Hareketli yüzleri sevmiyor"Mind blindness" teorisi, otistikleri daha çok kötü programlanmış robotlar olarak görmekte. Oysa Kamran, onların da ilkede, sezgisel olarak yüz ifadelerini algılayabilme yetisine sahip olduklarından emin. Bunun için sadece uyarım/bilgi patlamasıyla başa çıkmayı öğrenmeleri gerek.
Otistikler gerçekten de en fazla hareketli yüzlerde bocalıyorlar, fotoğraflarda hatta çizilmiş resimlerdeki kişilerde, empati duyuları bile ortaya çıkıyor.
Bu durum geçen yıl Yale Üniversitesi’nde gerçekleştirilen bir araştırmayla ortaya çıktı. Bilim adamları, çizgi romanlara meraklı olan otistik bir çocuğun, beyin etkinliklerini takip edince, beyinlerinin, fotoğraflara bakarken o kadar çok etkinleşmediğini fark etmişler.
Yani yüzleri tanımadan sorumlu beyin bölgesindeki etkinlik ya çok az ya da hiç yoktu diyor uzmanlar. Oysa çizgi roman yüzleri ya da sembolik yüzler gösterildiğinde, otistik çocukların beyninde, normal çocuklarda aktifleşen bölgeler etkinleşmiş.

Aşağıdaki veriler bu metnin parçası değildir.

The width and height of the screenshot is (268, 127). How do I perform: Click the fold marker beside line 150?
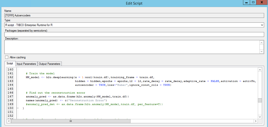18,108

Beyinde çok bağlantıBüyük çabalarla otistik çocuklar geç de olsa yüz ifadelerini algılamaya hatta espri yapmaya bile öğrenebiliyorlar. Bu tür gelişmeler aslında şaşırtıcıdır. Çünkü otizm, tüm beyni etkilemekte.
Otistiklerde örneğin beyindeki ak madde aşırı miktardadır. Bu madde, beyin hücrelerinin birbirleriyle iletişim kurdukları sinir iletkenlerinden oluşmakta.
Ama daha önceleri de olduğu gibi beyindeki bu değişimin, gelişim bozukluğuna mı neden olduğu yoksa bir tür reaksiyon mu olduğu hala bilinmemekte.
Otistiklerin beyin bölgelerinde alışılmışın dışında çok bağlantılar var, ama bölgeler arasındaki bağlantılar az. Bu da onların ayrıntılara karşı bu kadar duyarlı olmalarına karşın, birçok beyin bölgesinin karşılıklı etkisiyle gerçekleşen sezgisel algılamada niçin bocaladıklarını açıklamakta.
Bununla birlikte öğrenilmiş duyguların ne derece kullanılabilir olduğunu hiç kimse bilmiyor henüz.
Kamran’ın kitabında anlatmış olduğu dört çocuk, sistematik olarak teşvik edilen ilk otistik kuşak. Yazar yirmi yıl sonra çok şeyin değişeceğine inanmakta.
Otistik beyindeki farklılıklar
Spiegel dergisinde yer alan ve bu haberden yararlandığımız şemaya göre beyinde şu farklılıklar var:
1- Alın lopları çok daha büyük. Ak madde oranı daha fazla. Aşırı büyüme ikinci yaşta başlıyor ve iltihaplanma belirtileri göstermekte.
2- Corpus callosum olarak adlandırılan ve iki beyin yarısını birbirine bağlayan beyin birleşiği gelişmemiş. Sol (Mantık, yapılar) ve sağ (sezgiler) beyin yarısı arasındaki karşılıklı etki otistiklerde çok zor işlemekte.
3- Özellikle tehlikeli olayları algılayan beyin bademciği (Amigdala), bir olasılıkla otistiklerin korku dolu yaşamlarına bir tepki gereğinden fazla büyümüş.
4- Küçük beyin de tıpkı alın lopları gibi çok fazla ak madde barındırmakta. Küçük beyin normalde hareketlerin planlanmasından ve yerine getirilmesinden sorumludur. Otistiklerin küçük beyinlerinde de bozukluklar vardır.